I have a friend with a sunny disposition. It doesn’t matter what happens to him; he smiles and finds something good to say. Coffee stain on his shirt? That color looks better anyway. A flat tire? What great timing! Tires are on sale this time of year. You can’t get the guy down.
I’ve never had the impression that the Apostle Paul had this type of personality. He seems to have been too realistic and too sarcastic to be accused of being the eternal optimist.
I’m struck, though, as I read the first chapter of Philippians, by Paul’s outlook. Here’s a rough summary of the three problems that Paul faced and his response to them:
- Jail? Great! Paul gets to share the gospel among the imperial guard, and the Roman church is becoming more bold and confident as they watch his example.

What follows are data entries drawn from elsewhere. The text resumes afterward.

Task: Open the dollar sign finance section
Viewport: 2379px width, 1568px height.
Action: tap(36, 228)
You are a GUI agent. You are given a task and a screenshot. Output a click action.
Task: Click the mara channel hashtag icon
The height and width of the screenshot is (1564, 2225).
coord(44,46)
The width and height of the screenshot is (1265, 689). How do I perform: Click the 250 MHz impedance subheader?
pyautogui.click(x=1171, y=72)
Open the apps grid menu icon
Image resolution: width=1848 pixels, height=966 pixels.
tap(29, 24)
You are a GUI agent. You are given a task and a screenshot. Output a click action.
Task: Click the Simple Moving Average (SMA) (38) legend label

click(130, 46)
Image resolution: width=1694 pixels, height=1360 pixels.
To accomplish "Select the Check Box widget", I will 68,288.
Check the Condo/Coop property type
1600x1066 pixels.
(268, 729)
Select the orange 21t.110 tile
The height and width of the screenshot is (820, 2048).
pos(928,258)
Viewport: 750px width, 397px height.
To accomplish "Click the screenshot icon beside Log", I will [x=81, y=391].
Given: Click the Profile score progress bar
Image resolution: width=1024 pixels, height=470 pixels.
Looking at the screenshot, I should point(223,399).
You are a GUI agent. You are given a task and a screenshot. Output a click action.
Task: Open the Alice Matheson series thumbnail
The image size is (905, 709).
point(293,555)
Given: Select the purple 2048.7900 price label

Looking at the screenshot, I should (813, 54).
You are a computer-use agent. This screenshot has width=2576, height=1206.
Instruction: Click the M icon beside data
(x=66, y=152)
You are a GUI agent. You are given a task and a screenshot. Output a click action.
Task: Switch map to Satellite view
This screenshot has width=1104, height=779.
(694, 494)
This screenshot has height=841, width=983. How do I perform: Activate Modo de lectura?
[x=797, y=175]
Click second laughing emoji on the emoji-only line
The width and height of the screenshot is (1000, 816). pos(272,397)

- Paul’s reputation being sullied by fellow believers? Not a problem, as long as Christ’s name is being made great.
- Possible death? Then Paul get to be with Jesus. However, Paul is ready to live and serve the Lord if that’s what He wants.
The key to Paul’s attitude is that he’s stopped living for himself, and he’s started living for a higher purpose: the advance of the gospel. The question has stopped being what is good for Paul. The question has become what is good for the advance of the gospel. And that makes all the difference in the world.
If we’re living for ourselves, then suffering will be both inevitable and brutal. If we are living for the advance of the gospel, suffering will still be inevitable, but it will be for a purpose. Our greatest aspiration will be that the gospel is advanced in every circumstance. I’m praying that my heart will be consumed with this reality so that it matters more than my comfort, reputation, or even my life.